In the process, the reader is treated to a lot of bitterly amusing scenes depicting the (one hopes) unintended consequences of having turned too much decision making over to algorithms, a heartwarming and challenging trans-Atlantic romance between Rush and his boyfriend Scott, and a lot of meditations on what we’ve given up and what was given up on our behalf generations before we were born, all in the name of fixing problems without having, also, to take responsibility for them.
And there we find the antagonist, the villain of Infinite Detail: our culture’s collective abdication of responsibility to its ideals and its citizens, an abstract further abstracted into the form of algorithms designed by well-meaning but short-sighted humans, guided by their personal experiences and blinded by their privilege. It’s quite a feat to communicate this in fiction, and most other writers choose to create terrifying sociopaths (see Gibson’s Hubertus Bigend in his later Blue Ant trilogy, or all the no longer human monsters in Matthew de Abaitua’s Red Men, which I reviewed here last year) or mysterious and shadowy artificial intelligences like Gibson’s Wintermute and titular Neuromancer to manipulate their protagonists into acting against their own interests. Maughan chose the harder task and pulled off a marvel. It makes for an uncomfortable read but a necessary one.
Kind of like the nonfiction reportage that’s made Maughan famous in certain circles.
If the book has a flaw, the flaw is a good one to have. In showing us the aftermath of the ultimate DDOS attack, Maughan depicts several weird new worlds besides that of his beloved Bristol, and all of them are potentially compelling enough to deserve novels of their own. I definitely want to know more about this world’s Wales, for instance, where the remnants of the British army have forced everybody else into permanent agricultural slavery. We only learn of this via brief sketches of Anika’s back story. Or Simon’s ship, which at least we do get a better glimpse of when Rush hitches a ride on a world tour of the former world’s now-halted and abandoned container ports. Simon is a character straight out of J.G. Ballard and I’m kind of a fan. And New York City in the immediate aftermath of the crash, I mean, that’s always interesting, right?
If Maughan plans to write more novels in this milieu, I’m here for it. Knowing him from afar as I do, though, I suspect he’s going to want to move on to other projects. Having (I hope) successfully ticked off the box for “generating a tight self-denying prophecy”, he’s not going to be satisfied to sit back and wait to see if we’ve gotten the message.

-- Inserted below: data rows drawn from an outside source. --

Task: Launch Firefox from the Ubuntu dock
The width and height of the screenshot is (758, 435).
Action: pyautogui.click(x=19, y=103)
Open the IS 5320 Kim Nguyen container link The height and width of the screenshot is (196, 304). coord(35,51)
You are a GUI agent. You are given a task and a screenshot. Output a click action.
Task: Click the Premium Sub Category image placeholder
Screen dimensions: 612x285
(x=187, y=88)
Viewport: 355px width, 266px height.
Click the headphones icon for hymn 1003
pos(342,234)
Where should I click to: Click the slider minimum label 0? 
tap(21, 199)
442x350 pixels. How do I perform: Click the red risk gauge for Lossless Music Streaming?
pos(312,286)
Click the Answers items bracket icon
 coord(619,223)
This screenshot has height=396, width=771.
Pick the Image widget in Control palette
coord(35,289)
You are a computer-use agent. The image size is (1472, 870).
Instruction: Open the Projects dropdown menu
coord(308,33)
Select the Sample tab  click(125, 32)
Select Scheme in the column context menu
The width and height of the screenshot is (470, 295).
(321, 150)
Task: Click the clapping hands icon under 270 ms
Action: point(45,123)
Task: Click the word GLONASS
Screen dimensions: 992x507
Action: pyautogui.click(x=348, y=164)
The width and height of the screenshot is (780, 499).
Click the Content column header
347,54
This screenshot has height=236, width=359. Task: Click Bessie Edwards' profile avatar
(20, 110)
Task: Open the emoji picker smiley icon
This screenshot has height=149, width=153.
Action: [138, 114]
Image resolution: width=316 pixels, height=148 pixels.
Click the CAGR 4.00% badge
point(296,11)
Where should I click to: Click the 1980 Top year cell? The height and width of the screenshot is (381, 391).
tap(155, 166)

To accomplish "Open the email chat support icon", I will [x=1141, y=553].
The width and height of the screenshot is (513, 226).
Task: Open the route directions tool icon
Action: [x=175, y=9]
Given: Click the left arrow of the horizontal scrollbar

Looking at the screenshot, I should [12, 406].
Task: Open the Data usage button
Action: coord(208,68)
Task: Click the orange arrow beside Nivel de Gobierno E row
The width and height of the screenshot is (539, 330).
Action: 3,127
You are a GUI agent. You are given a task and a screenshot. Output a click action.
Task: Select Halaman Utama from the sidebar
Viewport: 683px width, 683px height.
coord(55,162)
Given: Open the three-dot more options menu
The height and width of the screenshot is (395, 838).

He’s going to want to keep trying to do something about it, besides providing, in another memorable refrain of the novel’s, filler between the ad breaks.
Though if his debut novel does as well as it deserves to, that might be an unignorable incentive to write more of them. Rabble rousers gotta eat, too, and his wife is an academic, so, you know, economic security isn’t a given.
Such is ever the risk when activists become fiction writers, and turn out to be good at it.
Anyway, treasure this one like it’s the only one you’re going to get, because it might be. The infinite detail of this precarious world of ours could overwhelm him and us at any moment.
Best get to planning for that.
*Which we only see from the bottom up in the “high tech, low life” of cyberpunk, no matter the era, but we are assured is still glitzy and luxe, an age of “affordable beauty” and elective surgery that even orphaned teenaged gang members can somehow pay for — a purely Boomer vision of the future. Neuromancer was written before the rapacity of the Reagan years had really taken hold and ruined any chance of an evenly distributed future for the young readers who dreamed eagerly of Shadowrunning into adulthood.